MAY-DAY.

The observance of May-day was a custom which, until the close of the reign of James the First, alike attracted the attention of the royal and the noble, as of the vulgar class. Henry the Eighth, Elizabeth, and James patronized and partook of its ceremonies; and, during this extended era, there was scarcely a village in the kingdom but had a May-pole, with its appropriate games and dances.

The origin of these festivities has been attributed to three different sources—Classic, Celtic, and Gothic. The first appears to us to establish the best claim to the parentage of our May-day rites, as a relic of the Roman Floralia, which were celebrated on the last four days of April, and on the first of May, in honor of the goddess Flora, and were accompanied with dancing, music, the wearing of garlands, strewing of flowers, &c. The Bettein, or rural sacrifice of the Highlanders, on this day, as described by Mr. Pennant and Dr. Jamieson, seems to have arisen from a different motive, and to have been instituted for the purpose of propitiating the various noxious animals which might injure or destroy their flocks and birds. The Gothic anniversary on May-day makes a nearer approach to the general purpose of the Floralia, and was intended as a thanksgiving to the sun; if not for the return of flowers, fruit, and grain, yet for the introduction of a better season for fishing and hunting. The modes of conducting the ceremonies and rejoicings on May-day may be best drawn from the writers of the Elizabethan period, in which this festival appears to have maintained a very high degree of celebrity, though not accompanied with that splendor of exhibition which took place at an earlier period, in the reign of Henry the Eighth. It may be traced, indeed, from the era of Chaucer, who, in the conclusion of his "Court of Love," has described the feast of May, when

Forth goth all the court, both most and leas,

To fetch the floures fresh, and braunch and blome;

And namely hauthorn brought both page and grome:

And then, rejoysen in their great delite,

Eke ech at other throw the floures bright,

The primerose, the violets, and the gold,

With fresh garlants party blew and white.

And it should be observed that this, the simplest mode of celebrating May-day, was as much in vogue in the days of Shakspeare as the more complex one, accompanied by the morris-dance and games of Robin Hood. The following description, by Bourne and Borlase, manifestly alludes to the costume of this age, and to the simpler mode of commemorating the first of May: "On the calends, or the first day of May," says the former, "the juvenile part of both sexes were wont to rise a little after midnight, and walk to some neighboring wood, accompanied with music and the blowing of horns, where they break down branches from the trees, and adorn them with nosegays and crowns of flowers. When this is done, they return with their booty homewards, about the rising of the sun, and make their doors and windows to triumph in the flowery spoil. The after part of the day is chiefly spent in dancing round a tall pole, which is called a May-pole; which, being placed in a convenient part of the village, stands there, as it were, consecrated to the goddess of flowers, without the least violence offered to it, in the whole circle of the year."

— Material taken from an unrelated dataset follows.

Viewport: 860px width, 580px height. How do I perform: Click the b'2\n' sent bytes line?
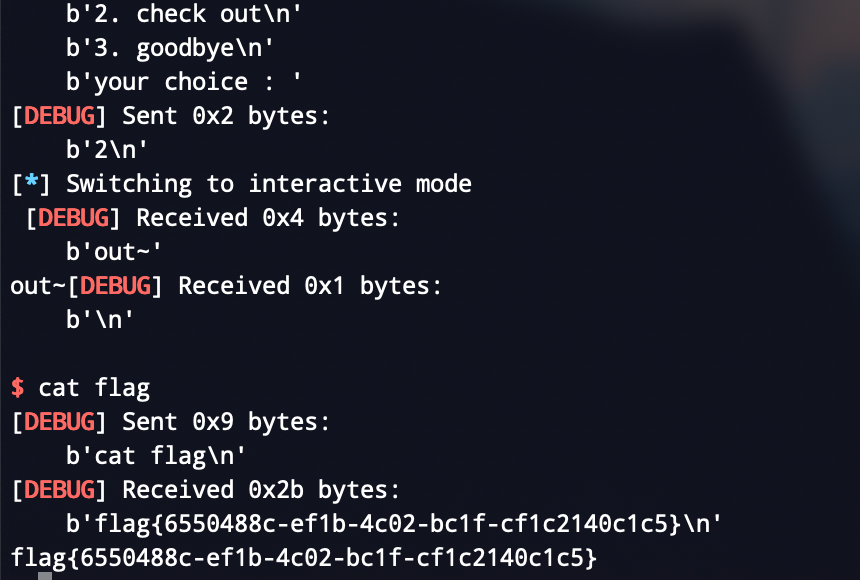click(x=107, y=150)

"An ancient custom," says the latter, "still retained by the Cornish, is that of decking their doors and porches on the first of May with green sycamore and hawthorn boughs, and of planting trees, or rather stumps of trees, before their houses. And, on May-eve, they from towns make excursions into the country, and, having cut down a tall elm, brought it into town, fitted a straight and taper pole to the end of it, and painted the same, erect it in the most public places; and on holidays and festivals adorn it with flower-garlands, or ensigns and streamers." So generally prevalent was this habit of early rising on May-day, that Shakspeare makes one of his inferior characters in King Henry the Eighth exclaim—

Pray, sir, be patient; 'tis as much impossible

(Unless we sweep them from the door with cannons)

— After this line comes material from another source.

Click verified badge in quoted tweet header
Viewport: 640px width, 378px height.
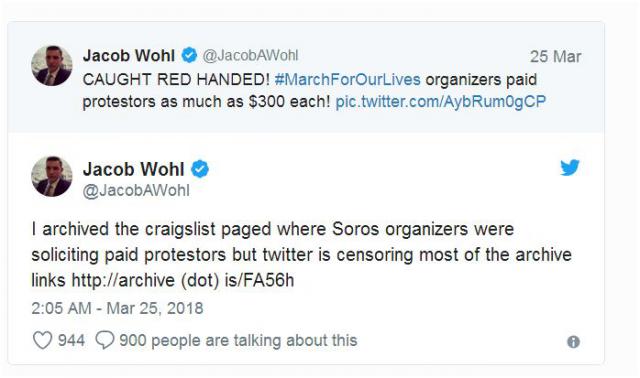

To scatter them, as 'tis to make them sleep

On May-day morning; which will never be.

But, about the commencement of the sixteenth century, or sooner, a very material addition was made to the celebration of the rites of May-day by the introduction of the characters of Robin Hood and some of his associates. This was done with a view towards the encouragement of archery, and the custom was continued even beyond the close of the reign of James the First. It is true that the May-games, in their rudest form—the mere dance of lads and lasses round a May-pole, or the simple morris with the Lady of the May—were occasionally seen during the days of Elizabeth; but the general exhibition was the more complicated ceremony which we are about to describe. The personages who now become the chief performers in the morris-dance were four of the most popular outlaws of Sherwood Forest. Warner, the contemporary of Shakspeare, speaking of the periods of some of our festivals, and remarking that "ere Penticost began our May," adds—

Tho' (then) Robin Hood, litell John, frier Tuck,

And Marian, deftly play,

And lord and ladie gang till kirke,

With lads and lasses gay;

Fra masse and een sang sa gud cheere,

And glee on ery greene.

These four characters, therefore—Robin Hood, Little John, Friar Tuck, and Maid Marian—although no constituent parts of the original English morris, became at length so blended with it, especially on the festival of May-day, that, until the practice of archery was nearly laid aside, they continued to be the most essential part of the pageantry.